**Exercise description**. In the entries below, filter for the word "white" and copy every matching line.

**Saved data entries**.
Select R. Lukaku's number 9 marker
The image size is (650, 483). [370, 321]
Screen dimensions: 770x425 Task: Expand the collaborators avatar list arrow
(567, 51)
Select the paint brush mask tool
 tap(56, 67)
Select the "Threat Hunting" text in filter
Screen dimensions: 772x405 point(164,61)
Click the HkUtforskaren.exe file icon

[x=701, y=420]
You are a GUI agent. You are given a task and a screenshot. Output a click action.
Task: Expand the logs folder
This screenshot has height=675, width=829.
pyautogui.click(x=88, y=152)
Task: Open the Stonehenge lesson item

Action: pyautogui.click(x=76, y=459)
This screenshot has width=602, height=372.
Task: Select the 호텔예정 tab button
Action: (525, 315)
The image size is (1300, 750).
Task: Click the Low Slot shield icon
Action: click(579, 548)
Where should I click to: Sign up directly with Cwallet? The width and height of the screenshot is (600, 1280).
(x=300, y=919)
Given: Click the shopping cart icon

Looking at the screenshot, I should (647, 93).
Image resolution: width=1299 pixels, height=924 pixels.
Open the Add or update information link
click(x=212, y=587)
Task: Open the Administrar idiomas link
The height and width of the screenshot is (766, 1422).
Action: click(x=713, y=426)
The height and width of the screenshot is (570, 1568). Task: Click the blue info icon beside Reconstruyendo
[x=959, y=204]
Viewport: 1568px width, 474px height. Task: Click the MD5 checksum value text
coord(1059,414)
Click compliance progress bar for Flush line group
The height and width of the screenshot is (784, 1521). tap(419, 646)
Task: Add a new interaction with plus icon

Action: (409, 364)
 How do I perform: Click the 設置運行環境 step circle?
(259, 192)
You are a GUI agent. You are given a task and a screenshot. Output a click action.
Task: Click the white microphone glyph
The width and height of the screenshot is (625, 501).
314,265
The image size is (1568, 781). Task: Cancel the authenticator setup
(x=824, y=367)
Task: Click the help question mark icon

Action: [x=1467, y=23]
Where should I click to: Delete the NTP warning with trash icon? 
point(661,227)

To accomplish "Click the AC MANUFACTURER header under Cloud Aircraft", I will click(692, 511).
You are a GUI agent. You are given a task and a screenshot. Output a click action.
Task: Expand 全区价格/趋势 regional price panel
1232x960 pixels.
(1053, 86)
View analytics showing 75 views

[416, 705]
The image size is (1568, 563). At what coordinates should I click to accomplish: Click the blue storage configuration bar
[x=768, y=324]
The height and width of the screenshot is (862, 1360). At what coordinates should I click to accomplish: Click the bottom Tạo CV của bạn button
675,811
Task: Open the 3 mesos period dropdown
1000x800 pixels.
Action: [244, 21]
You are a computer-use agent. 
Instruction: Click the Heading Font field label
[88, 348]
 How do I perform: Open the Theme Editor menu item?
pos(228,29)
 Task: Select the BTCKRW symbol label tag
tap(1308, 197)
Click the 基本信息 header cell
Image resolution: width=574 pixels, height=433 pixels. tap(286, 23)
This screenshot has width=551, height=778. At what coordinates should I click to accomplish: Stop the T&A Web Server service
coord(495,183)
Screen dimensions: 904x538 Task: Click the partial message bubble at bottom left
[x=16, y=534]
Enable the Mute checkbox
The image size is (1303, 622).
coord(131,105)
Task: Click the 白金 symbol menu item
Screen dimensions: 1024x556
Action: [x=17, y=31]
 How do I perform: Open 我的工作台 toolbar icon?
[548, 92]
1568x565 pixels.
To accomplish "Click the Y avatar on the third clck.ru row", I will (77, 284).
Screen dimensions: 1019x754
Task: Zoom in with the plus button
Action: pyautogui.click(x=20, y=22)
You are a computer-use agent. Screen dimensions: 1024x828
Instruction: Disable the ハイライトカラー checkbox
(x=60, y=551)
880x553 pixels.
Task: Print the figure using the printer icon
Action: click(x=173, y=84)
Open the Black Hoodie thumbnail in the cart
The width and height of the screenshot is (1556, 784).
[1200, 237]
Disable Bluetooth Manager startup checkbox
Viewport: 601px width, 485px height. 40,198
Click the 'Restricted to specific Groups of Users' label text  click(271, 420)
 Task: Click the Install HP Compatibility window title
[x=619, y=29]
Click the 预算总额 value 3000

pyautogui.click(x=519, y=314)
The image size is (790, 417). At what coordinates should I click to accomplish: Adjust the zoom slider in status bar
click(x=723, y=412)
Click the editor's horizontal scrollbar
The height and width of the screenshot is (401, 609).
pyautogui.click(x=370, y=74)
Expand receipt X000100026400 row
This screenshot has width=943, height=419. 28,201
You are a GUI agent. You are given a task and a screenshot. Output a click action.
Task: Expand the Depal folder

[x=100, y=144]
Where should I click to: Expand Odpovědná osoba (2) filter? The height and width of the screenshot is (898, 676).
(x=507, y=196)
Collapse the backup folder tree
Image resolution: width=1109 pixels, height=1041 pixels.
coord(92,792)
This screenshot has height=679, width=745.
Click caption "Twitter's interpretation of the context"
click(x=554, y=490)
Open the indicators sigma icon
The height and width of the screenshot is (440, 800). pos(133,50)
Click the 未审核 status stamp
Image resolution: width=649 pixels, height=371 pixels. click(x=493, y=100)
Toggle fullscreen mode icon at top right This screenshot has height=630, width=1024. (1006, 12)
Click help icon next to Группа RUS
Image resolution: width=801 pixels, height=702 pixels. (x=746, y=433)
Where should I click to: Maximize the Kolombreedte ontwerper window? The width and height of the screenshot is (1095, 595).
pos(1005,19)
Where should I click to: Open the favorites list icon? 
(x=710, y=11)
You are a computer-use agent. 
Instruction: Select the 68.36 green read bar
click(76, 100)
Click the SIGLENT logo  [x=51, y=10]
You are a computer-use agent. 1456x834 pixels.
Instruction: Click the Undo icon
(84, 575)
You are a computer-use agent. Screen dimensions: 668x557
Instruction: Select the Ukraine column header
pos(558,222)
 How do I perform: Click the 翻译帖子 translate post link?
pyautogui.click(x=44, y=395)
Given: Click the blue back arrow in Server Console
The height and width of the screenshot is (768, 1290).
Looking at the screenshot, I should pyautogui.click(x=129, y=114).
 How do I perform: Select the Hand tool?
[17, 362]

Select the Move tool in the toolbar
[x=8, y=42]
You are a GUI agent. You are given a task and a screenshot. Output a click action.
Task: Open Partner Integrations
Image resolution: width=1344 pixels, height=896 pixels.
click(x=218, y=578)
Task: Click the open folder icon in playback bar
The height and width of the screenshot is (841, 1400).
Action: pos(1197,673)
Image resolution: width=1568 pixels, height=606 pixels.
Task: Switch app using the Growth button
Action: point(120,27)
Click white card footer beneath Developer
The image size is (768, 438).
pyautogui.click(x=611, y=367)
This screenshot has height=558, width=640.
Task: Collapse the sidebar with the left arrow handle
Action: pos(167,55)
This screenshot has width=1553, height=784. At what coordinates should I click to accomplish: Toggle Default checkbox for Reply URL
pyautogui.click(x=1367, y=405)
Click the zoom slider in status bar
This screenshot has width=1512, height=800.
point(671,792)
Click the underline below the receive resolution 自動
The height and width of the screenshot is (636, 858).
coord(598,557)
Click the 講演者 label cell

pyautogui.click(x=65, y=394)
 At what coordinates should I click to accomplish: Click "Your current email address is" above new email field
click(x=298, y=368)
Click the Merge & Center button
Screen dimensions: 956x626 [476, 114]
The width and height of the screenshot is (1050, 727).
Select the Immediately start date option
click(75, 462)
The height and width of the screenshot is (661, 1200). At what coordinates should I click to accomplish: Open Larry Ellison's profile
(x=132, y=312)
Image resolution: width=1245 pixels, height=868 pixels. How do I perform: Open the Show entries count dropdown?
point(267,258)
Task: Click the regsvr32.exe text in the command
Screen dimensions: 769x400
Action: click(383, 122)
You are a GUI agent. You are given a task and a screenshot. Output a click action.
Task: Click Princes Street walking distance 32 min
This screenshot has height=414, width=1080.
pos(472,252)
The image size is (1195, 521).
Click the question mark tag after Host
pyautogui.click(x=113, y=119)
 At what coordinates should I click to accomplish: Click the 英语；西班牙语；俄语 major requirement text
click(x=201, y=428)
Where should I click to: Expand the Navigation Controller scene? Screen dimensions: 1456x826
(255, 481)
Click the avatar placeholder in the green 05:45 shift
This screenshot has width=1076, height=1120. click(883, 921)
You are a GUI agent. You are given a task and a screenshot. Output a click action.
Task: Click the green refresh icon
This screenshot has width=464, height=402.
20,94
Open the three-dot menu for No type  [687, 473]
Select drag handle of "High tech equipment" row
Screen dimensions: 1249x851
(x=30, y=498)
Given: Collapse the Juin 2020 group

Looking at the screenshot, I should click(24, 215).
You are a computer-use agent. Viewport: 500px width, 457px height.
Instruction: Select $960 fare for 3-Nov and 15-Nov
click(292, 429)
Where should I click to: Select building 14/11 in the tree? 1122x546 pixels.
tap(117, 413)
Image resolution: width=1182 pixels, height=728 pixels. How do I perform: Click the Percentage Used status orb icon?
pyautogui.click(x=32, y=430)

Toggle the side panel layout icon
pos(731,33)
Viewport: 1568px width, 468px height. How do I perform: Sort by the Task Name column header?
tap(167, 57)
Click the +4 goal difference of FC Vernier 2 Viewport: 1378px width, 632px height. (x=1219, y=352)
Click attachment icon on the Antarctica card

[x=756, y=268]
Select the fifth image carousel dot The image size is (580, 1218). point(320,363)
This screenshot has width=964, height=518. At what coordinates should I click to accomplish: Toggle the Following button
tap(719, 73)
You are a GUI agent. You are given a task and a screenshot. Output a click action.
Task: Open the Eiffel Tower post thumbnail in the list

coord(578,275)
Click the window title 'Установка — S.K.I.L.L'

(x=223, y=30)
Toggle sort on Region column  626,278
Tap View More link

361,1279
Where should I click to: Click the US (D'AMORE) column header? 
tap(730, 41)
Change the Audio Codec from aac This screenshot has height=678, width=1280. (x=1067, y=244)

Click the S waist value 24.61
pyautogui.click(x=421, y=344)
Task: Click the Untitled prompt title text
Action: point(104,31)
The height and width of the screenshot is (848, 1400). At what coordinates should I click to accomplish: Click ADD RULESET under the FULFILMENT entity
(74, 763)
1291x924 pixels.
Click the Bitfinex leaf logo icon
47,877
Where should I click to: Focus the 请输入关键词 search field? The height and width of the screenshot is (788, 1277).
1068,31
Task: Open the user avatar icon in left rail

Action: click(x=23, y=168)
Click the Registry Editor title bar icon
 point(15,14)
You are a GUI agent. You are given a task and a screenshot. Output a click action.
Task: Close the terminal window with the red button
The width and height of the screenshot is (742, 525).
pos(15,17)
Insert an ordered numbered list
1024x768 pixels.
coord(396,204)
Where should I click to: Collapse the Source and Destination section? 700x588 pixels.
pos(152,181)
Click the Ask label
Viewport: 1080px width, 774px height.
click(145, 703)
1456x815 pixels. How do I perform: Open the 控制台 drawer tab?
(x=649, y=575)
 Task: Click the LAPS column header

**Exercise response**.
Task: Click the white microphone glyph
Click white card footer beneath Developer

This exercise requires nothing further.